César Cui (*18. Januar 1835 in Vilnius, Litauen; † 13. März 1918 in Sankt Petersburg, Russland) war ein russischer Komponist, Musikkritiker und Offizier (Militäringenieur) der russischen Armee.
César Cui war der Sohn eines französischen Offiziers, der nach dem Rückzug Napoleons aus Moskau in Russland geblieben war und einer Litauerin. Da er schon früh Interesse an der Musik zeigte, erhielt er ab dem Alter von zehn Jahren Musikunterricht, hatte aber keine musikalische Ausbildung an einem Konservatorium. Nach seinem Ingenieurstudium (Befestigungswesen) stand seine Militärkarriere im Vordergrund. Daneben beschäftigte sich Cui jedoch weiterhin mit Musik. Er wurde als einer der fünf russischen Komponisten (Mily Balakirev, Alexander Borodin, César Cui, Modest Mussorgsky , Nikolai Rimsky-Korsakov) bekannt, welche sich die “Gruppe der 5“ oder “das Mächtige Häuflein“ nannten und für die Schaffung eines russischen Nationalstils eintraten. Besonders tat sich Cui dabei als Musikkritiker hervor.
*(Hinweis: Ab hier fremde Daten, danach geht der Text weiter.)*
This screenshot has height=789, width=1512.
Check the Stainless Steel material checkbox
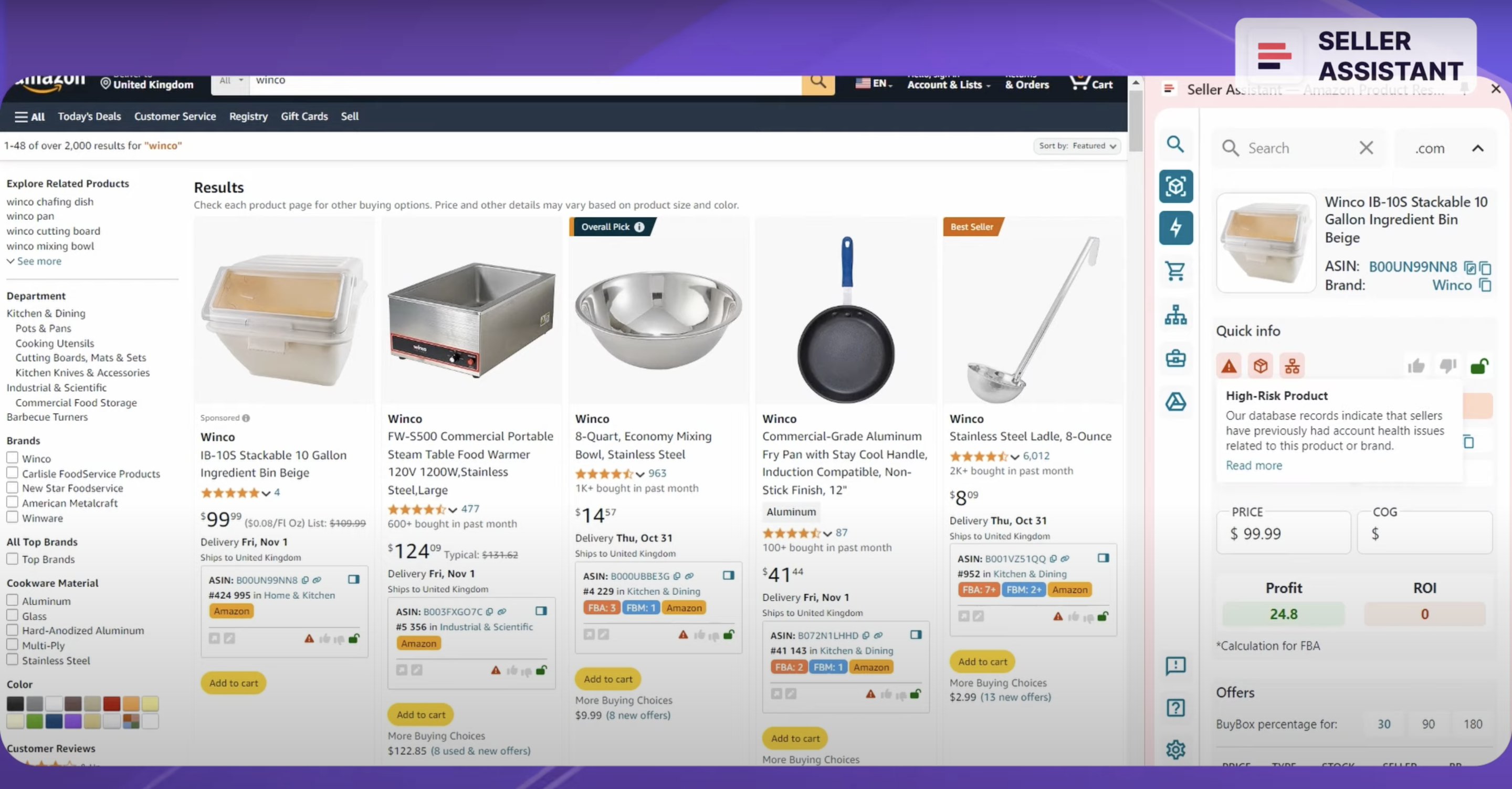click(12, 659)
Das große Paradoxon der Musik César Cuis ist, dass er in seinen Schriften zwar aggressiv die ästhetische Position des Mächtigen Häufleins vertrat, selbst aber in seinen Werken selten diesen von ihm vertretenen Direktiven folgte. Nur gelegentlich verwendete er Volksmelodien oder empfand durch harmonische und melodische Besonderheiten die Charakteristika russischer Volksmusik nach; oftmals fehlt das nationale Element völlig. Offensichtlich wird in seinen Werken vielmehr seine Bewunderung für Robert Schumann. Obgleich Cui 15 Opern komponierte, zeigte er seine Stärke eher bei Lieder und Klavierstücke. Größere Bedeutung hatte er ohnehin als Musikkritiker und prägte mit seinen Schriften das französische Bild vom russischen Musikleben.
Heute ist César Cui kaum noch als Komponist bekannt.